La flambée des cours du pétrole, alimentée par les tensions persistantes au Moyen-Orient, ravive au Maroc un débat récurrent autour du prix des carburants et du rôle que pourrait jouer l’État pour en atténuer l’impact. À chaque épisode de hausse du brut, la question d’un éventuel allègement fiscal sur l’essence et le gasoil refait surface.
Sur le principe, une réduction de la TVA ou de la taxe intérieure de consommation appliquée aux produits pétroliers entraînerait mécaniquement une baisse du prix à la pompe. Une telle mesure est régulièrement évoquée dans plusieurs pays lorsque les marchés énergétiques connaissent de fortes tensions.
En Europe, certains gouvernements envisagent justement ce levier pour amortir le choc des prix. En Pologne, les autorités ont récemment indiqué examiner une possible baisse de la TVA ou des droits d’accise sur les carburants afin de limiter l’impact de la hausse du pétrole sur les consommateurs. Le ministre des Finances et de l’Économie Andrzej Domanski a évoqué cette option dans un contexte marqué par la volatilité des cours liée au conflit au Moyen-Orient.

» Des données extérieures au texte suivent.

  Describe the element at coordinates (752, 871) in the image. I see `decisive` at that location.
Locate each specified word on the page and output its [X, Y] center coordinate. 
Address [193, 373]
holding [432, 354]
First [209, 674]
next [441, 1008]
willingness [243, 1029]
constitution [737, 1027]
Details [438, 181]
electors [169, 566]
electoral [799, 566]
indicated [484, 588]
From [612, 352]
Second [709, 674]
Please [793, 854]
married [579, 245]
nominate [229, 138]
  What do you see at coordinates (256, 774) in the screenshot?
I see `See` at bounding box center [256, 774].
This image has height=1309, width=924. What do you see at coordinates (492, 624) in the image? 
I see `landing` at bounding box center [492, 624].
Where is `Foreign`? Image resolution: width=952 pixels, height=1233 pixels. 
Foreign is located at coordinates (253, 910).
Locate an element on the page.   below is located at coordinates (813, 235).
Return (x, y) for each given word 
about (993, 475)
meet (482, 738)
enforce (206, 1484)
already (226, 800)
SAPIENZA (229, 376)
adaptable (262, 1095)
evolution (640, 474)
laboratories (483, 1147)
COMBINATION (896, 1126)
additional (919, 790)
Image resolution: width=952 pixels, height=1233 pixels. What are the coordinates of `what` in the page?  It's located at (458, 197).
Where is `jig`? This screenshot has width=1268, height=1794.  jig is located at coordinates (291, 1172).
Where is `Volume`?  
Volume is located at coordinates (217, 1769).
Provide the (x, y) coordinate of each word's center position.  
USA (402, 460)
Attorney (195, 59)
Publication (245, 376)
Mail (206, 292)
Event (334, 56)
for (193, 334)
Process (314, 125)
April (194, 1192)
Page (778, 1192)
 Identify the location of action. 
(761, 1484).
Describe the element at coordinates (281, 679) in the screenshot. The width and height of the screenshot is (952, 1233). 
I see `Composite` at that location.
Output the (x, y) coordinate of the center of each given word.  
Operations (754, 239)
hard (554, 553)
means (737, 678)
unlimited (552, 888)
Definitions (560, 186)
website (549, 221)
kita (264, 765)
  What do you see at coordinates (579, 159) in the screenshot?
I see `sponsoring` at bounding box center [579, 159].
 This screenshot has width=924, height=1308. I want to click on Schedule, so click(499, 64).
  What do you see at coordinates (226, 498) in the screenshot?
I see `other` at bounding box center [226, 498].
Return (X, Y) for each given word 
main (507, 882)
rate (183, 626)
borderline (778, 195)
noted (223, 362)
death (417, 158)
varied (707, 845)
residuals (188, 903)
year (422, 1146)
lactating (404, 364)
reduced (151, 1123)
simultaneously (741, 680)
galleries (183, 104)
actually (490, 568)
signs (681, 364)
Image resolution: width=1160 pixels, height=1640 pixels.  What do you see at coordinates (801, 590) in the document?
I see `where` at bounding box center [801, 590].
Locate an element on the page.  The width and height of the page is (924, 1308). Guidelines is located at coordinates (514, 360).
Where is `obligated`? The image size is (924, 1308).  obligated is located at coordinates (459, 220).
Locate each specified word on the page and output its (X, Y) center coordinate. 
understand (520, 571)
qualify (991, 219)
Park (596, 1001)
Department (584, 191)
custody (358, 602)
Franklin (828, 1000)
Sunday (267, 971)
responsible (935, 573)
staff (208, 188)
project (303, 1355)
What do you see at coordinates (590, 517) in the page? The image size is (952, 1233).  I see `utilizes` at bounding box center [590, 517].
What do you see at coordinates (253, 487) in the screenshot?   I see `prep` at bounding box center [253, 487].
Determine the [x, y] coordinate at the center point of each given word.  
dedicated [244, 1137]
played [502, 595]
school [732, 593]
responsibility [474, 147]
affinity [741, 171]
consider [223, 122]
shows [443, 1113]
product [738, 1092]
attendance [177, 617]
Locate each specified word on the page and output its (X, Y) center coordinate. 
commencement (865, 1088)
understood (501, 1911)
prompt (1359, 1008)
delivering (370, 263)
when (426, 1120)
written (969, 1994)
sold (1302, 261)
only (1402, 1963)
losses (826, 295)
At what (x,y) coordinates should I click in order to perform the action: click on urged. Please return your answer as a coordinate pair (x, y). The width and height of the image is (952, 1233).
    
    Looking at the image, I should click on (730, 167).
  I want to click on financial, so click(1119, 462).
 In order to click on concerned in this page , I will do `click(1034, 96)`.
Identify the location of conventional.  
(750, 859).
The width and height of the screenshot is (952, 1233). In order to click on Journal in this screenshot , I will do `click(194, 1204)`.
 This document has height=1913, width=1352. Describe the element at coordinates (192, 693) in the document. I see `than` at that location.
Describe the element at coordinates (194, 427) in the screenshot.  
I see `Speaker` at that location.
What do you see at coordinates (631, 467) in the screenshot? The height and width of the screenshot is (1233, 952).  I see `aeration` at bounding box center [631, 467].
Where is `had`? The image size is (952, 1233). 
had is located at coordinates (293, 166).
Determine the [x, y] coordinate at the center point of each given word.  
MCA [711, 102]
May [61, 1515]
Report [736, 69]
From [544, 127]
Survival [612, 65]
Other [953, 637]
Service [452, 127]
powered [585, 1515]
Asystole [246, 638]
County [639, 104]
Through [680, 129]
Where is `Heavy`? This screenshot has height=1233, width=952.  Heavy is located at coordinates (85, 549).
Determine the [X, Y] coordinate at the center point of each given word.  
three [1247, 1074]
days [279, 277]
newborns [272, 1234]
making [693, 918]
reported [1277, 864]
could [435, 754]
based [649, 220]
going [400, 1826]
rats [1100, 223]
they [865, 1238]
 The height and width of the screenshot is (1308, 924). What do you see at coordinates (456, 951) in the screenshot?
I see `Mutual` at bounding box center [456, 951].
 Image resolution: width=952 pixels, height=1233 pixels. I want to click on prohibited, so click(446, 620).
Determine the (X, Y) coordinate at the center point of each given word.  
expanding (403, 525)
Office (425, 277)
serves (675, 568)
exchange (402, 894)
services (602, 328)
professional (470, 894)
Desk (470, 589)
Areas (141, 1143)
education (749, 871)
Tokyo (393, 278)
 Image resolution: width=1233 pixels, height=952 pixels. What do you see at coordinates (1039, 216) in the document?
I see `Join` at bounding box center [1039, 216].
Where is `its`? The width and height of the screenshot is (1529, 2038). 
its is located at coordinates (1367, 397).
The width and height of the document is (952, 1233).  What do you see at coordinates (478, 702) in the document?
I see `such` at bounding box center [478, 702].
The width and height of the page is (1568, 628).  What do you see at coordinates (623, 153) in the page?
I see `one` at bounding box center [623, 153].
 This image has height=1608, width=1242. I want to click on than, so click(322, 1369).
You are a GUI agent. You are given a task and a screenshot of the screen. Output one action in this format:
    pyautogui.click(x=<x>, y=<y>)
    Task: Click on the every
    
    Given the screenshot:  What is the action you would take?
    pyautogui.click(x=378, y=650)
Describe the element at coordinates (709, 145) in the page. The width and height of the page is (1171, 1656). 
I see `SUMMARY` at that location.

Au Maroc, la question se heurte toutefois à plusieurs contraintes structurelles. La fiscalité appliquée aux carburants constitue d’abord une source importante de recettes pour les finances publiques. Une part significative du prix payé par les consommateurs correspond à la TVA et à la taxe intérieure de consommation. Une baisse de ces prélèvements réduirait immédiatement les prix à la pompe mais entraînerait aussi une perte de plusieurs milliards de dirhams pour le budget de l’État. Ces ressources participent notamment au financement des politiques sociales, des infrastructures et des chantiers liés à la généralisation de la protection sociale.
Le débat reste également marqué par l’expérience de l’ancien système de subventions. Jusqu’en 2015, les carburants étaient soutenus par la Caisse de compensation, un dispositif qui permettait de contenir les prix mais qui pesait lourdement sur les finances publiques lorsque les cours du pétrole augmentaient. La libéralisation du marché des hydrocarbures avait précisément pour objectif de réduire cette dépendance budgétaire aux fluctuations du brut. Dans ce contexte, une baisse durable des taxes pourrait être perçue comme un retour indirect à un système de soutien généralisé.
Le débat reste également marqué par les réformes engagées au début de la dernière décennie. Sous le gouvernement dirigé par Abdelilah Benkirane, l’État avait progressivement démantelé le système de subventions des carburants assuré par la Caisse de compensation. Cette décision, mise en œuvre en 2015, visait à réduire la charge budgétaire liée aux fluctuations des cours du pétrole et à assainir les finances publiques.
La libéralisation du marché des hydrocarbures avait précisément pour objectif de mettre fin à ce mécanisme coûteux. Dans ce contexte, une baisse durable des taxes pourrait être perçue comme un retour indirect à un système de soutien généralisé.
La question budgétaire demeure ainsi centrale. Si les prix du pétrole restaient élevés sur une période prolongée, un allègement fiscal sur les carburants pourrait rapidement représenter un coût important pour les finances publiques. Les marges de manœuvre du Maroc restent plus limitées que celles de certaines économies européennes disposant d’assiettes fiscales plus larges pour absorber ce type de choc.
De fait, la stratégie adoptée par les autorités s’oriente davantage vers des mesures ciblées. Plutôt que d’intervenir directement sur la fiscalité des carburants, les pouvoirs publics privilégient des dispositifs d’aide destinés à certains secteurs particulièrement exposés à la hausse des prix de l’énergie, notamment le transport routier, ainsi que des mécanismes de soutien direct aux ménages.
Cette approche vise à atténuer les effets de la hausse des carburants tout en évitant une subvention généralisée qui profiterait indistinctement à l’ensemble des consommateurs, y compris les ménages les plus aisés. Elle traduit également la volonté de préserver l’équilibre des finances publiques dans un contexte marqué par la volatilité persistante des marchés énergétiques.